03 Kasım, 2014

Emine Ülker Tarhan'ın istifası ve lider sultası

CHP Ankara milletvekili Emine Ülker Tarhan CHP'den istifa etti ve istifa sonrası yapılan eleştirileri yanıtladı. Ve bu yanıtın anahtar bölümünü dikkatinize sunuyorum. Bu ülkede çözüm üretmenin ve demokratik mücadelenin önündeki temel engele, hatta her türlü sorunun ana kaynağına o da işaret ediyor: İki dudak demokrasisi'ne...

Şöyle diyor Tarhan:
"Bakın, her Allah’ın günü darbe edebiyatı yapılırken, değişmedik hiçbir hüküm kalmamışken, ne hikmetse, darbe ürünü olan seçim ve siyasi partiler kanununa dokunulmuyor. İhaleye fesat karıştırma konusunda uzlaşabilenler bu konuda uzlaşmıyor. Çünkü sistem liderlik sultasına hizmet ediyor. Ama ne yazık ki, önce parti içi demokrasiyi ardından da ülke içi demokrasiyi aşındırıyor. Mecliste temsil edilen partiler bunun farkında aslında. Ama sistemden beslenmek sistemle mücadeleyi engelliyor. İktidar ve muhalefet sanki sessiz bir koalisyon oluşturmuş, dört partinin forse ettiği siyaset karşılıklı polemikler ve oy geçişkenliğinin dışında başka bir siyasal hareketin ortaya çıkmasını istemiyor. O yüzden sürekli meclis dışı partilerdeki lider potansiyeli olan kişileri bünyesine alıyor. Seçeneksiz kalan yurttaşlarsa içe kapanıyor, hiç bir şeyi değiştiremeyeceğini düşünerek sandığa küsüyor. Hele gönül verdiği partilerin yanlış tercihleri küskünlüğü iyice arttırıyor. Ankara’da olup bitenlerle artık ilgilenmek istemiyor, gazete bile okumak istemiyor. Bir kilitlenme yaşandığı açık. Ülke yönetilemiyor.
Son seçimde seçmen yeni bir siyasal tavır ve duruş geliştirdi, özellikle tıpış tıpış söylemine karşı, aslında bir tür Gezi tarzı kitlesel eylem sergiledi. İçine sinmeyen adaya pasif direniş geliştirdi. Milyonlar sandığa gitmedi. Ya da geçersiz oy kullandı. Cumhuriyet tarihinde ilk kez böylesine geniş ve kitlesel bir boykot olmuştur. Bu şezlong sığlıkları ile açıklanamayacak kadar anlamlıdır. İç Anadolu ve Karadeniz de mi tatildeydi, şezlongdaydı da oy alınamadı? Bunun ciddiyetle tahlili gerekir. Zira seçmenler bunu siyasal duruş yöntemi olarak uygulamıştır, gerektiğinde yine kullanacaktır. Bu sessiz sesi duymak gerekir. Aksi halde toplumun demokrasiye bir damla inancı kalmayacaktır. Çünkü, gerçek demokrasi seçenekler havuzudur, topluma seçenek sunmak gerekir. Yoksa, daha geniş kapsamlı sandık boykotlarının olmayacağını kimse söyleyemez. Mecliste temsil edilmediğine inanan gençlerin, kadınların, erkeklerin, tıpış tıpış oy vermek istemeyenlerin bir seçeneği olması gerekir. Eminim demokrasiye inanan, yüzde on barajını anlamsız bulan herkes bu çabayı destekleyecektir. Çünkü içinde ifade özgürlüğü ve temsil edilme arzusu olan bir taleptir bu. Bu girişime karşı değerlendirmeler demokrasiye bakışı da ortaya koyacaktır kuşkusuz."

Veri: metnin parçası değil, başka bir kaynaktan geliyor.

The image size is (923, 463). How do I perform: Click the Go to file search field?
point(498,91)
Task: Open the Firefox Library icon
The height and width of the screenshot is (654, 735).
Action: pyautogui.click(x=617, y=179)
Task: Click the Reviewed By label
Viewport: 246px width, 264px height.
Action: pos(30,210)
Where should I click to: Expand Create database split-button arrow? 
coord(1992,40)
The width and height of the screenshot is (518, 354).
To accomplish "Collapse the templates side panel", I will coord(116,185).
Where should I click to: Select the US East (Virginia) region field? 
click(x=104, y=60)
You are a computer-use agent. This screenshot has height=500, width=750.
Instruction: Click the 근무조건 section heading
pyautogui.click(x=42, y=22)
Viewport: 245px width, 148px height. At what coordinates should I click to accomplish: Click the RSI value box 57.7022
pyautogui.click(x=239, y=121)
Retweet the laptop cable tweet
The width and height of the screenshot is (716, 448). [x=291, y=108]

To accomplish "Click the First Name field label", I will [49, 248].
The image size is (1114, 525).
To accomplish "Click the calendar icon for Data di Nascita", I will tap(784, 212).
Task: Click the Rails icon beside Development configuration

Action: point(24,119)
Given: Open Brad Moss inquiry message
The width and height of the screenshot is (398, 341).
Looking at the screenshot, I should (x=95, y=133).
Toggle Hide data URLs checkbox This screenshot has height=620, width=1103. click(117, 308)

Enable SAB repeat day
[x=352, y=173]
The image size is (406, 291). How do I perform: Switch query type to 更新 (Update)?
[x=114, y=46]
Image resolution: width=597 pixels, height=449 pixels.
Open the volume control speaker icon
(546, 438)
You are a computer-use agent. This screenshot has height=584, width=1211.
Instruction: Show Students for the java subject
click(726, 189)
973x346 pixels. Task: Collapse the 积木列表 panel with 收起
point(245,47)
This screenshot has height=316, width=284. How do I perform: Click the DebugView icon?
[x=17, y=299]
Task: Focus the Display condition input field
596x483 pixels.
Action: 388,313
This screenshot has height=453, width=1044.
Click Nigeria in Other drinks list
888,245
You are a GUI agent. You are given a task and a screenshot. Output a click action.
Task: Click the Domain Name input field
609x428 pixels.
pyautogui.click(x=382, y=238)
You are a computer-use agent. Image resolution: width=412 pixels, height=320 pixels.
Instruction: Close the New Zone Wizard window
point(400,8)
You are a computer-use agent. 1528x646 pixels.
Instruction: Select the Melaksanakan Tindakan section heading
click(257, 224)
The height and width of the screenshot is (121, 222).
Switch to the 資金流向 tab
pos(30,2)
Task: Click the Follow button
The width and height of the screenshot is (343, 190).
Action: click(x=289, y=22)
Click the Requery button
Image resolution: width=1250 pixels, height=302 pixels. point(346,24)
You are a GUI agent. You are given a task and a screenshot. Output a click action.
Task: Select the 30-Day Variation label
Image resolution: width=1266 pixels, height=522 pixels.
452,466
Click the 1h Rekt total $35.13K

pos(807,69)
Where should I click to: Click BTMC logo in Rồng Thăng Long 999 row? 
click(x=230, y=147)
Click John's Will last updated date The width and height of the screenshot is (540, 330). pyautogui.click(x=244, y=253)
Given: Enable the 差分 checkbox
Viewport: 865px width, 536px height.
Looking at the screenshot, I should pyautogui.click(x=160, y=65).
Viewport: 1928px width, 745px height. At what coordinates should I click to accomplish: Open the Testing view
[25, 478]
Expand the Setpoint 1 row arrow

Bu açıklamanın tümü için lütfen tıklayın!

26 Eylül, 2014

Bir ülkenin ya da kişinin iki dudağı arasında olmak...

Cumhurbaşkanı Recep Tayyip Erdoğan Birleşmiş Milletler'de dün bir konuşma yaptı. Konuşmada  uluslararası düzen  ve demokrasi için doğru birçok saptama vardı. Onlardan biri de Birleşmiş Milletler Güvenlik Konseyi 5 üyesinin veto yetkisinin haksızlığına ilişkin olandı:

Şöyle dedi Erdoğan:

"Dünya, 5’ten büyüktür. Güvenlik Konseyi’nin Birleşmiş Milletler’i etkisiz hale getirmesi küresel vicdanın kabul edebileceği bir şey değildir. Tüm alınan kararlar bir ülkenin iki dudağı arasındadır."

Çok doğru sözler. Ancak bu sözler, yıllarca milletin iradesinin hiçe sayacak bir biçimde bütün milletvekillerini, belediye başkanlarını, belediye meclis üyelerini, partisinde de seçimle gelinen her yeri iki dudağı arasında, yanındaki ekiple birlikte belirlemiş bir kişi tarafından söylendiği zaman hiç inandırıcı olmuyor.

Millet de "iki dudak"tan ve her şeyi belirleyen ekipten büyük, hatta TBMM'de "egemenlik kayıtsız ve şartsız milletindir" sözü duvarlarda yazılı olduğu halde işlemiyor. Bu hangi vicdanın kabul edebileceği bir şeydir.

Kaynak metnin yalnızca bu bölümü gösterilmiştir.